Equine ulcers are often lumped together, however both gastric & hindgut ulcers require different treatment. Understanding the different horse ulcer symptoms will help identify the correct course of action.
Equine gastric ulcers present in the horse stomach, while hindgut ulcers present in the hindgut (specifically the colon). While many symptoms are similar – there are a few key differences to keep an eye out for
In addition, a basic understanding of equine anatomy is enormously beneficial in understanding the symptoms, causes and treatment for equine ulcers.
Horse ulcer symptoms:
Horse ulcer symptoms are often the same, whether it’s gastric or hindgut. Here are the general signs of an ulcery horse:
- weight loss and low body condition
- irritability and ‘nappiness’ while being ridden
- a cranky attitude
- behavior indicating discomfort, such as pawing or laying down
- loss of appetite
Hindgut specific horse ulcer symptoms
The location and size of the horse’s hindgut means that the below symptoms are indicitative of potential hindgut ulcers
- sensitivity in the flank area
- difficulty bending, collecting, and extending
- soft or loose droppings
- repetitive behaviours like weaving or cribbing
- sudden dislike of grooming & rugging
For a proper diagnosis a gastroscope can identify gastric ulcers in horses. However, gastroscopes are not effective at diagnosing hindgut ulcers. For a non invasive method of checking for ulcer symptoms at home, follow this tutorial.
Gastric Ulcer Symptoms
There are two main symptoms which are indicative of gastric ulcers in horses (when combined with the other symptoms outlined above).
- Chewing, cribbing (or crib biting).
- Altered food behaviour.
Read this article for a complete rundown on Gastric Ulcer Symptoms.
Anatomy of the digestive system
To greater understand the causes, symptoms and treatment of equine ulcers, understanding the digestive anatomy is paramount.
In basic terms, the front part of the digestive system or the ‘foregut’ consists of the mouth, esophagus, stomach and small intestine. The back part of the digestive system is called the ‘hindgut’ and consists of the caecum, large colon, small colon, rectum and anus.
Both the stomach and the colon are susceptible to ulcers.
The stomach has 10% of the capacity of the small intestine.
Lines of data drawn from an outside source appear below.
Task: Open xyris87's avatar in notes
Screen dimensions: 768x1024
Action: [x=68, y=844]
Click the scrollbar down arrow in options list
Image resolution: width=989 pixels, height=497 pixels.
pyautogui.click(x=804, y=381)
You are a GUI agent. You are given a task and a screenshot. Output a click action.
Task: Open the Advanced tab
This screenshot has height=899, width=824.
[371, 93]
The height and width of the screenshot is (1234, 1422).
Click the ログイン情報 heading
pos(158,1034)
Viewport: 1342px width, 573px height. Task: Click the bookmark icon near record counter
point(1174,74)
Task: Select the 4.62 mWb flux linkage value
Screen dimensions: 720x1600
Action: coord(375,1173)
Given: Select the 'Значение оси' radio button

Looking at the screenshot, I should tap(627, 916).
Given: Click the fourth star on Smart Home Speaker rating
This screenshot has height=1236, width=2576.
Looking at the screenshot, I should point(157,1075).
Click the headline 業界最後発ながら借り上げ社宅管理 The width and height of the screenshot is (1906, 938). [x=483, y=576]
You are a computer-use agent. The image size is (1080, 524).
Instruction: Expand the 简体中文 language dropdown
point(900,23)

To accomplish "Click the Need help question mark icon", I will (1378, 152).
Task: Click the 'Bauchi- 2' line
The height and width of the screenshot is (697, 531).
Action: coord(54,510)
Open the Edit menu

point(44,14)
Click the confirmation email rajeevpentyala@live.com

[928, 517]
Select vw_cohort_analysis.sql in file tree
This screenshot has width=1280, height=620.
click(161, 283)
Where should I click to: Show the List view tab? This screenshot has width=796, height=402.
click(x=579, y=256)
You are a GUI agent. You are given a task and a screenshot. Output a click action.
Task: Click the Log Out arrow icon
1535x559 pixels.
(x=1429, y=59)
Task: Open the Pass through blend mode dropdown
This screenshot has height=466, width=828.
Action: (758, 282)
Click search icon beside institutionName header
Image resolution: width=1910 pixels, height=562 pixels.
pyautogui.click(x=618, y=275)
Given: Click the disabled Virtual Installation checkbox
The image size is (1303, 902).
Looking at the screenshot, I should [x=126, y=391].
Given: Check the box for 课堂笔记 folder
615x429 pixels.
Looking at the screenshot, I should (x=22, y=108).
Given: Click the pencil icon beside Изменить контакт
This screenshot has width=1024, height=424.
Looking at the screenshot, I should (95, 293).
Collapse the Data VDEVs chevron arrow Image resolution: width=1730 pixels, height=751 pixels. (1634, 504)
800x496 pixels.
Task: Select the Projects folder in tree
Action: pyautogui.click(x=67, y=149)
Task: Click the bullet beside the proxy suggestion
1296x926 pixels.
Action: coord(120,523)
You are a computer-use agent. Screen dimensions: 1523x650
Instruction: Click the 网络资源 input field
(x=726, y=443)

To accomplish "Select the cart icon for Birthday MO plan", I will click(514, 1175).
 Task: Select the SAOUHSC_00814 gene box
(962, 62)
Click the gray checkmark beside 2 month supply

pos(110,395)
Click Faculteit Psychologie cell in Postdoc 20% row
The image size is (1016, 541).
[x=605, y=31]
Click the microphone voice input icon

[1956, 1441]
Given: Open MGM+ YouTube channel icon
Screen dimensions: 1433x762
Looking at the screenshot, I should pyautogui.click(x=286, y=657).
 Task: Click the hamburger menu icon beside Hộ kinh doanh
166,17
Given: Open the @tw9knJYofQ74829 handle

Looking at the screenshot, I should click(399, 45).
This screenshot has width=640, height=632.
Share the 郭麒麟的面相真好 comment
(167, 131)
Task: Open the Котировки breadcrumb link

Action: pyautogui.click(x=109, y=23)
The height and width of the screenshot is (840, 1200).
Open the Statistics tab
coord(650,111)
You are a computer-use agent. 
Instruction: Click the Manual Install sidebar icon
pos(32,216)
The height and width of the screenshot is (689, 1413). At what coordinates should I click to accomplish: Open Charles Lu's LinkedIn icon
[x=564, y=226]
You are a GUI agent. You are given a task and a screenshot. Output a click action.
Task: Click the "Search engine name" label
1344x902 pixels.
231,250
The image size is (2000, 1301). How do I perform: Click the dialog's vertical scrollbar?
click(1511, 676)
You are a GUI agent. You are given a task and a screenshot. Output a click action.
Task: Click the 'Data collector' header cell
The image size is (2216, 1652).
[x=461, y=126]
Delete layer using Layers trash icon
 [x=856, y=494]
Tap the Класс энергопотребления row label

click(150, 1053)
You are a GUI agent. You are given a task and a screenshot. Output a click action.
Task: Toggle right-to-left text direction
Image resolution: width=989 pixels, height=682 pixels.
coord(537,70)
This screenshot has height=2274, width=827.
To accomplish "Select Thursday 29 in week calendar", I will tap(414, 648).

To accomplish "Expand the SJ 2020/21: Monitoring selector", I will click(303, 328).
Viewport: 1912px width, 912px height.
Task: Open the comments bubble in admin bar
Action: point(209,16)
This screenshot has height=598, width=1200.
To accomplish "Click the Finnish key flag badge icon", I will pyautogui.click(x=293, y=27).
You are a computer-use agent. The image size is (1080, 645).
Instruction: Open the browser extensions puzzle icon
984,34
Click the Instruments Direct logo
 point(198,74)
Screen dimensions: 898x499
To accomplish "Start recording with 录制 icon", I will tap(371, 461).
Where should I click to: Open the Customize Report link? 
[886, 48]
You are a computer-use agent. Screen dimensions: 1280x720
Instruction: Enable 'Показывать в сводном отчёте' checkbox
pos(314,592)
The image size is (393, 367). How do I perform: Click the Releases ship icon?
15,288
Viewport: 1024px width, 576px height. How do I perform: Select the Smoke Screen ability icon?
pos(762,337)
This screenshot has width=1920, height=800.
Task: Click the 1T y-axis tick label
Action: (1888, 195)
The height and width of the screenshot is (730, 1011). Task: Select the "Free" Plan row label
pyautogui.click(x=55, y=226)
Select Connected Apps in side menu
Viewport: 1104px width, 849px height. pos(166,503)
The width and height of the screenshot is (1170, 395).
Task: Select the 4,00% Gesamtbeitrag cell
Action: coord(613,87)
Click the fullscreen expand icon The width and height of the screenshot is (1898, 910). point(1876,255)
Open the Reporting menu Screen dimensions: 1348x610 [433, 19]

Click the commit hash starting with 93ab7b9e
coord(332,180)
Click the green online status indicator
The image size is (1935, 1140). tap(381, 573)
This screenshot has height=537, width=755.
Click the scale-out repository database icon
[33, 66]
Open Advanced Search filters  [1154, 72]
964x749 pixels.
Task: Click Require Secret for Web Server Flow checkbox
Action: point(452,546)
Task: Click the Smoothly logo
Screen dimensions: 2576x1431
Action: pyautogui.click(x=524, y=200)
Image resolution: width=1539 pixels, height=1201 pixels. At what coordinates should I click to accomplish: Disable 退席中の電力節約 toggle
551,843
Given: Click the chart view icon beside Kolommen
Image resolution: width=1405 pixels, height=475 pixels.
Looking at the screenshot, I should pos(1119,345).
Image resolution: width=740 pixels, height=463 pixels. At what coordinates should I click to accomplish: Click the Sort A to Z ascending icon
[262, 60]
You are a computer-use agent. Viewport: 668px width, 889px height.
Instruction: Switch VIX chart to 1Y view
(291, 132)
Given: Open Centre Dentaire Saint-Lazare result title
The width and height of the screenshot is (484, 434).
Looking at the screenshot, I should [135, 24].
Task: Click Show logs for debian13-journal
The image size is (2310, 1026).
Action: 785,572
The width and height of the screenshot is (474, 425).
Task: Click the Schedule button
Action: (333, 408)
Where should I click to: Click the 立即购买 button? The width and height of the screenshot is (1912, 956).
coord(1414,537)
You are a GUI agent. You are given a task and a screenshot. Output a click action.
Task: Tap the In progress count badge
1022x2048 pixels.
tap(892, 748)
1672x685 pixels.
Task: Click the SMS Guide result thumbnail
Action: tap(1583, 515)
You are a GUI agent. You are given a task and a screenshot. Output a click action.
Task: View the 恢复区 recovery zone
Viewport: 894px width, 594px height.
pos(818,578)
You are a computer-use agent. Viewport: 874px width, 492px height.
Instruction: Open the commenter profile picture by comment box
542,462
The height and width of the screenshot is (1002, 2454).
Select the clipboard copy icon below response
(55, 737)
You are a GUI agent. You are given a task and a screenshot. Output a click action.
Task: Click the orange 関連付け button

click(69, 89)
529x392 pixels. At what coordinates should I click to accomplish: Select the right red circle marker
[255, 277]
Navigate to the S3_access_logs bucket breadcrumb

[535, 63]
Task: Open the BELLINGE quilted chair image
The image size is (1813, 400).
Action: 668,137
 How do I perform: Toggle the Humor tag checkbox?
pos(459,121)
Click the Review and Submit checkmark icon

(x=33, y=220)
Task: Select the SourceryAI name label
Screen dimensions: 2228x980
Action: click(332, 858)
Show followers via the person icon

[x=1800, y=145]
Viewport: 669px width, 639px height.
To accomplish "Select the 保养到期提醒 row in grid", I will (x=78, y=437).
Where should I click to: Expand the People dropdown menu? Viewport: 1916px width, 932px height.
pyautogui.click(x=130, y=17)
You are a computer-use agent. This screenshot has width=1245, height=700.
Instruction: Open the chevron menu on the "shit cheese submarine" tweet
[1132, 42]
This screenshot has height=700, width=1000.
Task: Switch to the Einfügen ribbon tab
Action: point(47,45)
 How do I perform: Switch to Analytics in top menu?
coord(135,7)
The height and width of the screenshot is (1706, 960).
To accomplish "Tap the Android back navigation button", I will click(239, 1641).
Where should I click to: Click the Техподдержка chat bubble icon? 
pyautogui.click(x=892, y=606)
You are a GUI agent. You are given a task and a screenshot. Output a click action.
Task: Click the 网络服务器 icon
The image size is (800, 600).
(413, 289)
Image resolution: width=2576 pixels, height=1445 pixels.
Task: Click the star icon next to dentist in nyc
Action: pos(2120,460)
This means that horses cannot handle large portions of feed at once. They are much better suited to small amounts fed consumed regularly.
Furthermore, the stomach is divided into an upper and lower section. These sections have different types of stomach lining.
- The upper section is known as the squamous mucosa. This has a thinner stomach lining and no glands.
- The lower section is called the glandular mucosa. This section has much more robust lining and contains glands that produce stomach acid.
Most ulcers form in the upper section of the horse’s stomach (the sqamous) as it has poor protection against stomach acid. Ulcers are less common in the glandular mucosa as it has better defences for acid protection.
The hindgut is about 7 metres (23 feet) in length with a volume of 140-150 litres (37- 40 gallons) .
Horses are known as ‘hindgut fermenters’ as they utilise good bacteria to ferment forage in their colon, creating volatile fatty acids which produce most of the body’s energy.
Ulcers occur in the hindgut as the result of erosion to the mucosa in the caecum and/or colon.
Treatment and prevention
Omeprazole is the go-to medication for equine squamous gastric ulceration syndrome. It controls gastric acid production which prevents ulcers from forming. In addition, Omeprazole will alleviate pain. Generally speaking, omeprazole will heal ulcers within 28 days.
Treating EGGUS with omeprazole alone is much less effective.
Instead it is recommended that you treat with both omeprazole and a mucosal protectant like sucralfate. Sucralfate forms a gel when reacting with stomach acid and this forms a protective film over ulcerated or inflamed areas. This allows the existing ulcers to heal, while the omeprazole stops new ulcers from forming.
Hindgut Ulcer Treatment:
A key place to start treatment is by discontinuing or reducing the use of NSAIDs.
Sucralfate is recommended to bind to and protect ulcers from further acid exposure. It is also suspected that once sucralfate binds to an ulcer it may stimulate further protective chemical production in the area.